→ **Screenshot grounding data**
______
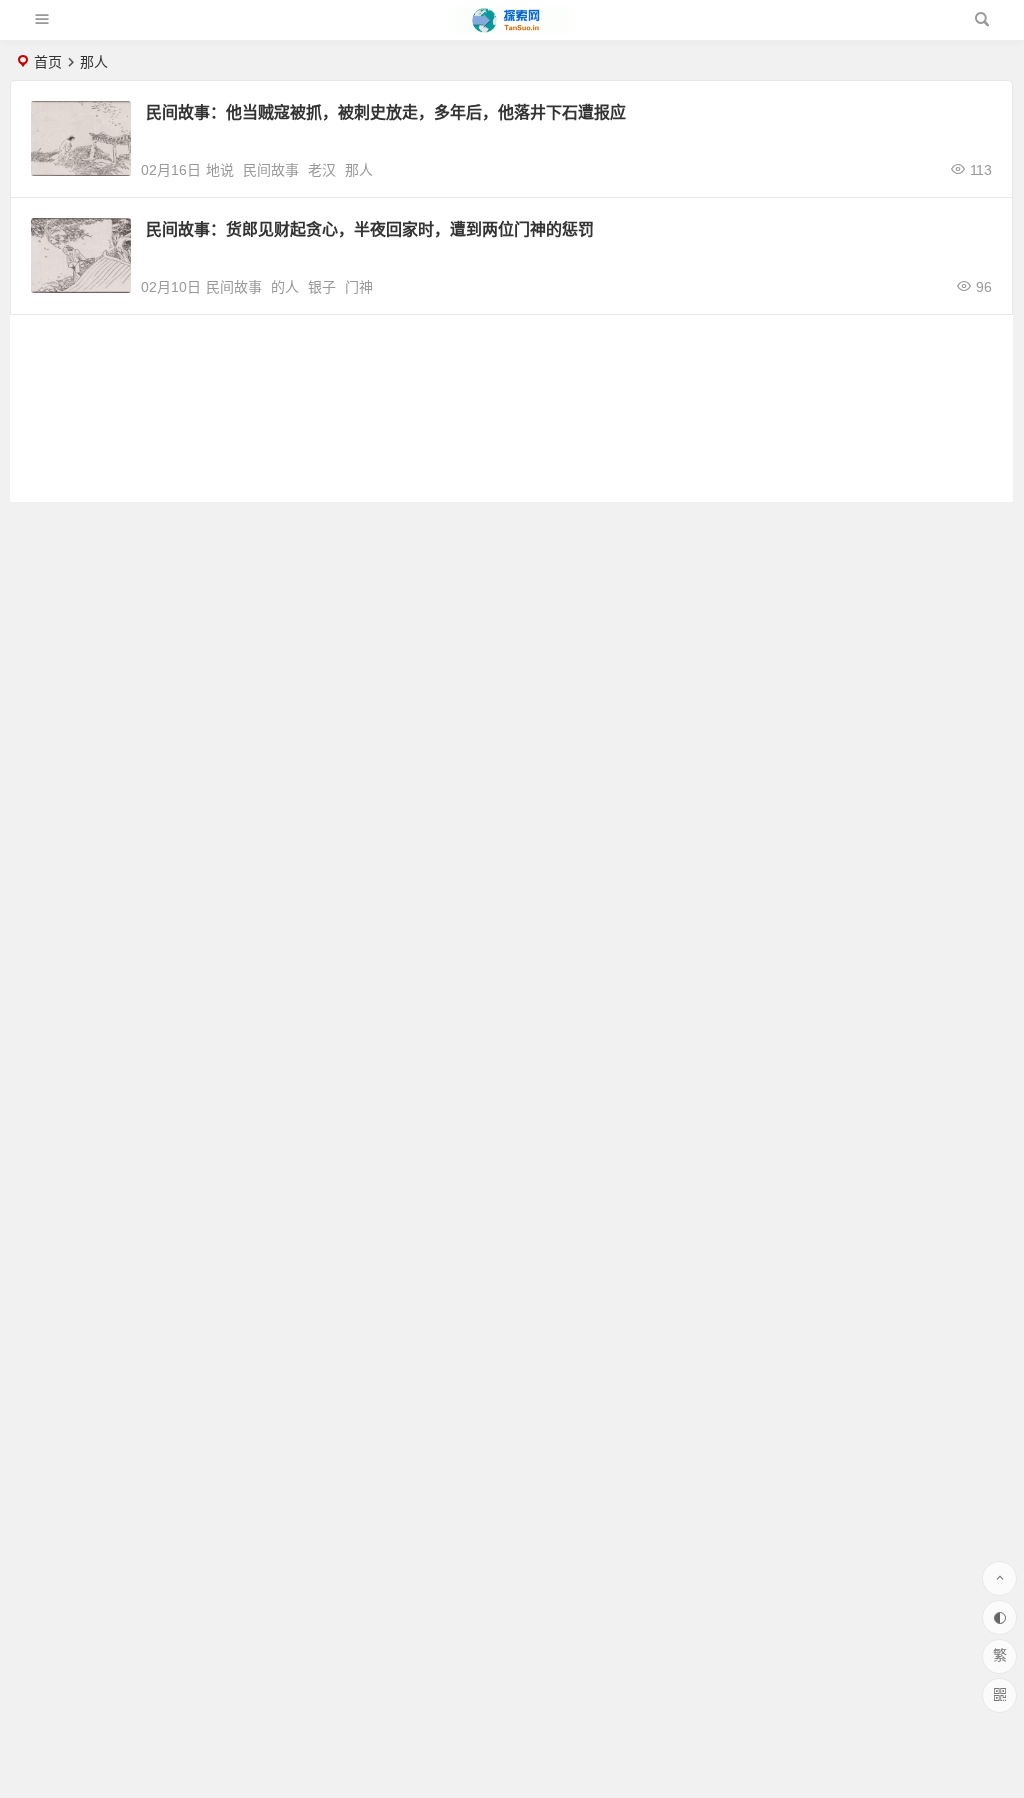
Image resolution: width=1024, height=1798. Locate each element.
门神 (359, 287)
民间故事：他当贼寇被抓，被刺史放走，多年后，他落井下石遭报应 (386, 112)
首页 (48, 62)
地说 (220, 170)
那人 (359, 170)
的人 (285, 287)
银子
______
→ **The task**
Hand back the records above exactly, leaving out every picture.

→ **Written response**
Image resolution: width=1024, height=1798. Locate each element.
门神 (359, 287)
民间故事：他当贼寇被抓，被刺史放走，多年后，他落井下石遭报应 (386, 112)
首页 (48, 62)
地说 (220, 170)
那人 (359, 170)
的人 (285, 287)
银子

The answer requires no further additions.